I practice Linguistic Empathy and I expect you to do the same. Please bear with me if my English is not perfect. Read the Italian version here.
I have been thinking about intuitiveness a lot, lately. The more I coach, the more I realize that in the palette of tools I resort to during my sessions, intuitiveness is the one I increasingly use with my clients. That is, I trust my intuitiveness in coaching more and more.
When I started coaching, seven years ago, I was very much concentrated on listening – both words and tone, peaks of enthusiasm, and all the things we coaches are so trained to pay attention to. We all know, however, that the key to effectively assisting our clients does not only reside in what they communicate verbally, but should be also sought in the non-verbal area.
Coaching online, however, makes it difficult to be permeable to the world of what is not said – if you use a webcam you access facial expression and partly the posture of the client, but if the video quality is not the best, you might still lose many important signals. Not to mention when the webcam can’t be turned on. That’s where intuitiveness comes in with an even stronger role. I have realized that unleashing my intuitiveness in coaching always brings good results – by good results I mean the clients’ satisfaction and their willingness to move on to action.
It happened to me before becoming a coach, and it happens now: I anticipate people’s answers, I have this gut feeling about the way they feel and often even about the situation they are about to disclose. How many times has it happened to me that someone just told me “Something big’s going on, I’ll tell you about it”, and I already knew that it was about the partner’s infidelity, or a problem at work. How on earth do I sense this?
I used to answer that I didn’t know, but now I do. Intuitiveness comes from spontaneously putting together a combination of non-verbal signals and the context in which they occur. And I realized that the capacity to read both of them (signals and context) comes from my experience. I have been exposed to so many situations and facts, and I have been in contact with so many people of different cultures and horizons, that I acquired a sort of “human database” in which I now spontaneously find an explanation to what I hear or feel a client is transmitting. It has got nothing to do with extra-sensory skills, as many want to make you believe. It is just a rich and fulfilling life in contact with others that has shaped my experience and gives me today the chance to “feel” beyond words and gestures.
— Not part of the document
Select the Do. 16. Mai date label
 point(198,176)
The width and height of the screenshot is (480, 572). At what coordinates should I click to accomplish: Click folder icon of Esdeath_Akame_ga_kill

So, allow me to infer that whereas coaching is a technique that everybody is supposed to be able to learn and practice, and that the process is helped by some natural personal talents, the experience each coach is exposed to in his/her life plays a very important role in becoming a good professional – it deepens your sense of empathy, widens the boarders of your understanding and makes you stronger in delivering effective feedback.